WHAT TO DO:
Write each line out exactly, from the one containing "Click the Undo arrow icon" through the final line of the data, and keep pictures out of the copy.

[Stored items]
*** Begin section ***
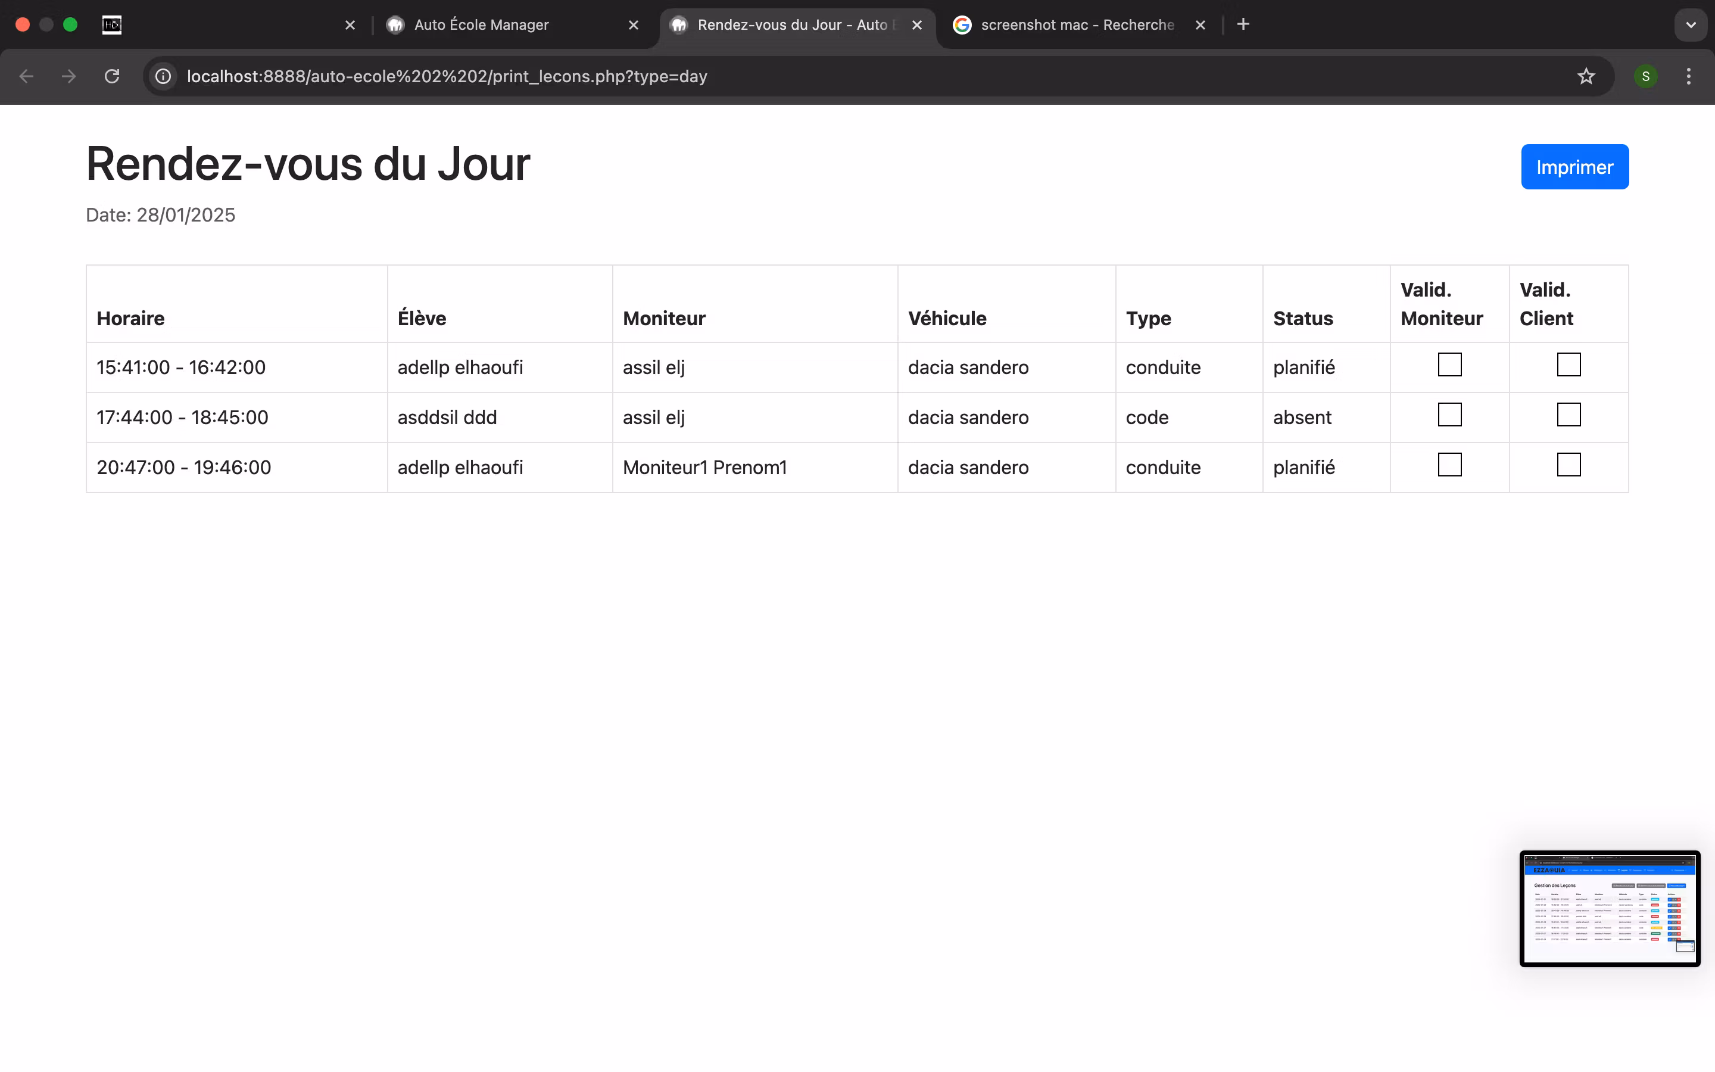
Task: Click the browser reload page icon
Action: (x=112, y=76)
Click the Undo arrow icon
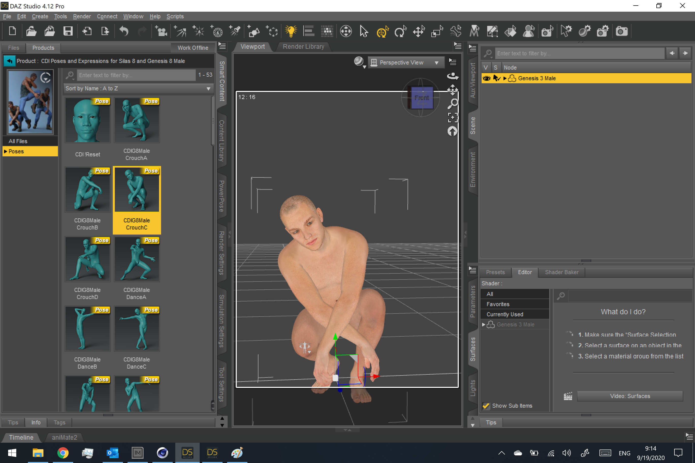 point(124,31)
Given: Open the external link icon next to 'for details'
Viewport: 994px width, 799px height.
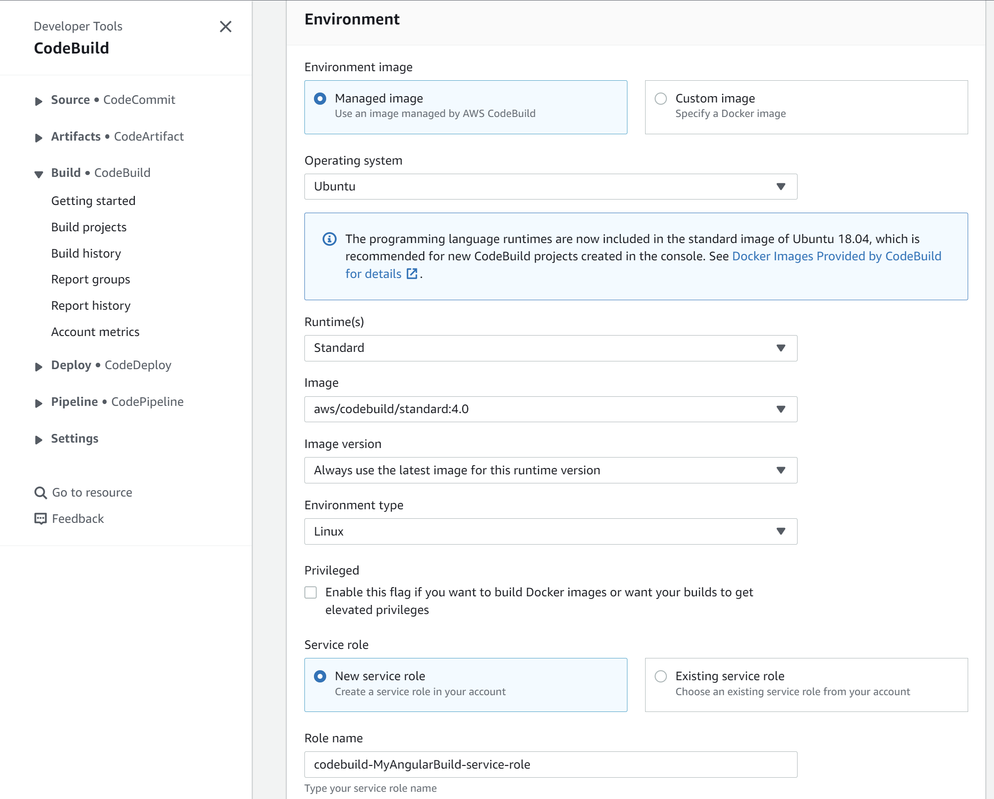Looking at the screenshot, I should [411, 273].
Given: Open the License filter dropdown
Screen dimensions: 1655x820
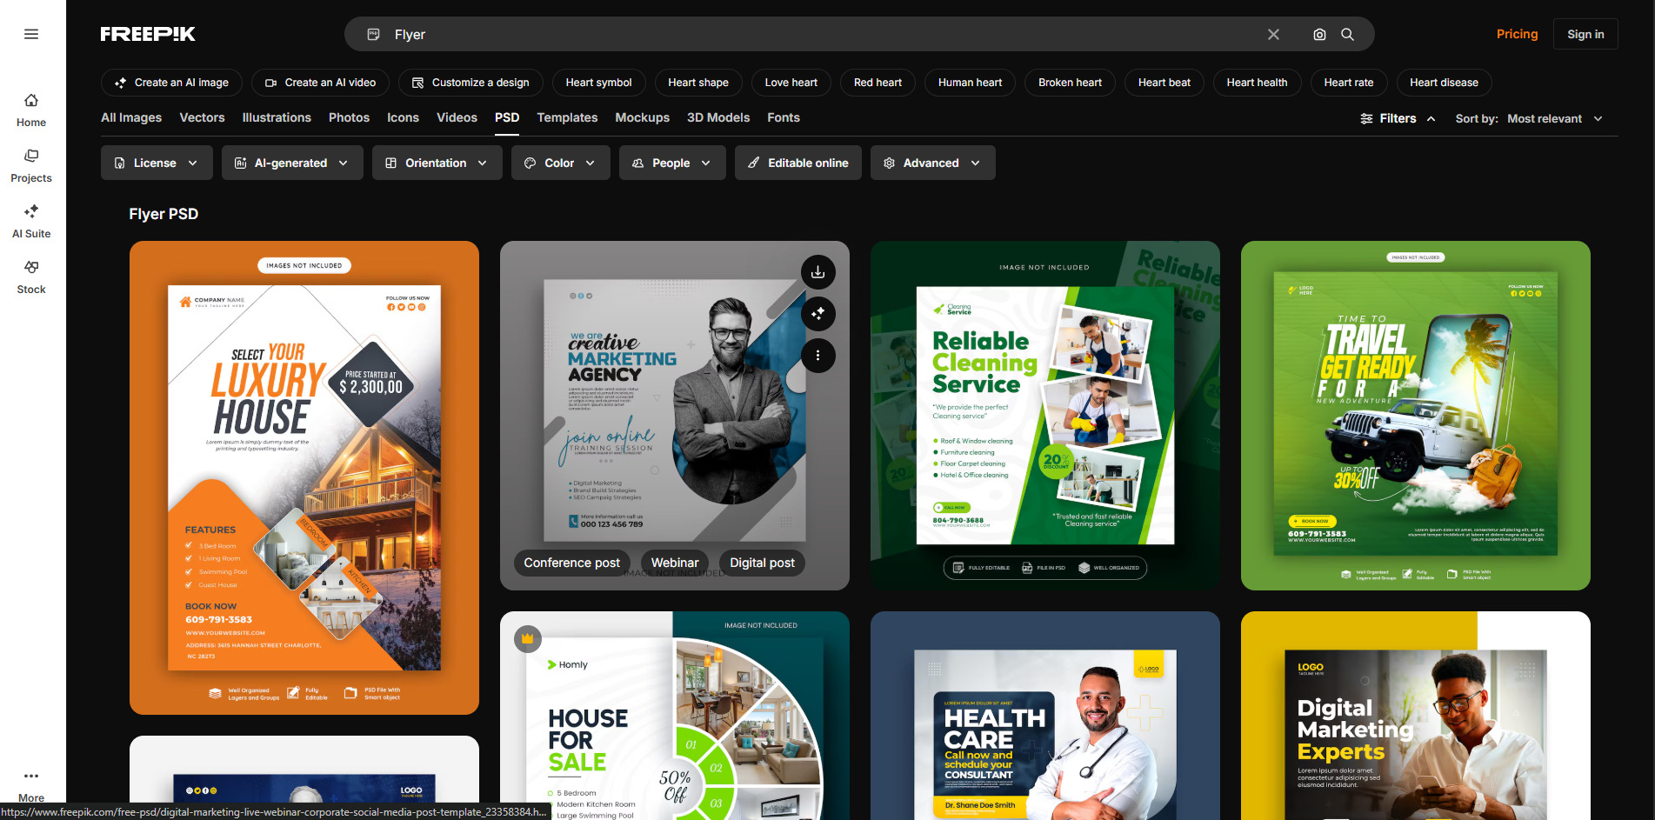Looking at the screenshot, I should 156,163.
*** End section ***
WRITTEN RESPONSE:
Click the Undo arrow icon
 point(124,31)
Given: Open the external link icon next to 'for details'
Viewport: 994px width, 799px height.
Looking at the screenshot, I should [411, 273].
Given: Open the License filter dropdown
Screen dimensions: 1655x820
Looking at the screenshot, I should 156,163.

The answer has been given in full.